My father called Peyton before the arena. My mother, half-drugged and stitched back together, already understands the shape of it.
“Rest,” I say because I have no better defense.
“Bossy,” she whispers.
“I learned from you.”
That earns me another faint smile.
She falls asleep with my hand still around hers.
I stay until the nurse comes in to check vitals.
Then another five minutes.
Then another, because leaving her room feels like walking off the ice before the horn and I have already done that once tonight.
Finally, I bend and kiss her forehead.
“I’ll be right outside.”
The hall is dim when I step out.
Peyton is on the floor across from the door, back against the wall, cap beside her, phone dark in her lap. She has not gone to the waiting room. Has not found a chair. Has not left.
She sits where I will see her first.
Her eyes open.
“How is she?”
“Stable. Sleeping. Doctor rounds at six.”
Peyton nods.
I stand there looking at her and think of every polished thing I have ever said. Every controlled answer. Every distance that kept me useful and unreachable.
I have one word now.
“Stay.”
Her face changes.
“Okay,” she says.
I slide down the wall beside her. Our shoulders touch. The floor is cold through my jeans, and my body aches from the game, the drive, the fear, the hours without sleep.
Peyton leans her head back against the wall.
Neither of us speaks.
For once, quiet does not feel like distance.
After a while, I say, “Bill called you.”
Peyton’s head turns against the wall. “Yes.”
“Before the team. Before the arena got it to me.”
“He needed someone who could reach you.”
That is the practical answer.
The clean one.
I look at my hands. “He called you because you are not outside anymore.”
Peyton goes very still.
I do not look at her because if I do, I might stop before saying the rest.

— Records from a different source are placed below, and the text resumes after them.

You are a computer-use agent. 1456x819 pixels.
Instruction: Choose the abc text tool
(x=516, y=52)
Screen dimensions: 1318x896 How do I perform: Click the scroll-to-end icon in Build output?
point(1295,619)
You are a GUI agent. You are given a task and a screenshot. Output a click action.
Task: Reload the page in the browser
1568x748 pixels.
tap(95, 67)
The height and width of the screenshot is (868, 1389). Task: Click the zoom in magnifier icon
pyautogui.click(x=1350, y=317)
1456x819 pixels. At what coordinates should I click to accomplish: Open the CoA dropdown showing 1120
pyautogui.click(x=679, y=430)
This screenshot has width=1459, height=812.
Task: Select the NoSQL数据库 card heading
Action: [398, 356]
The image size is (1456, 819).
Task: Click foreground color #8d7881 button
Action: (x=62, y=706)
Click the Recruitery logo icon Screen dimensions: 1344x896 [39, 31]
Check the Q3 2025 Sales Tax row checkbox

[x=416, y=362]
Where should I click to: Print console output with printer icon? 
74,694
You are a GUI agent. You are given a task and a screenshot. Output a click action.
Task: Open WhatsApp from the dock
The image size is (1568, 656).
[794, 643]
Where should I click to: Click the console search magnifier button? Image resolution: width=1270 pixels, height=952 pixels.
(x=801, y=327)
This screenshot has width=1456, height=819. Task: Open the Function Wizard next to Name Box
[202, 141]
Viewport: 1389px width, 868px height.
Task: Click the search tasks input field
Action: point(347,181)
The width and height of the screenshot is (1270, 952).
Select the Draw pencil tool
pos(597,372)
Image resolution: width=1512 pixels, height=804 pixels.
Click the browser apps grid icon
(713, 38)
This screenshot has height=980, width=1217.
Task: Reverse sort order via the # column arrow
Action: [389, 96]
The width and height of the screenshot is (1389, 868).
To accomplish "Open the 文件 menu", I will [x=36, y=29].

“I kept trying to put you somewhere safer than that. Reporter. Problem. Bad idea. Something I could manage from a distance.”
“And now?”
My laugh is quiet and exhausted. “Now I am too tired to lie well.”
Her fingers brush mine on the floor.
Not taking my hand.
Giving me the chance.
I turn my palm up.
She laces our fingers together.
“I am still a reporter,” she says.
“I know.”
“Still a problem.”
“I know that too.”
“Possibly still a bad idea.”
This time I do look at her.
“Probably,” I say.
Her mouth softens. It is not quite a smile. It is better because it does not ask me to be fine.
We sit like that until the nurse comes by with bad coffee and worse sympathy, and I keep holding Peyton’s hand where anyone can see it because hiding it has never made it less true.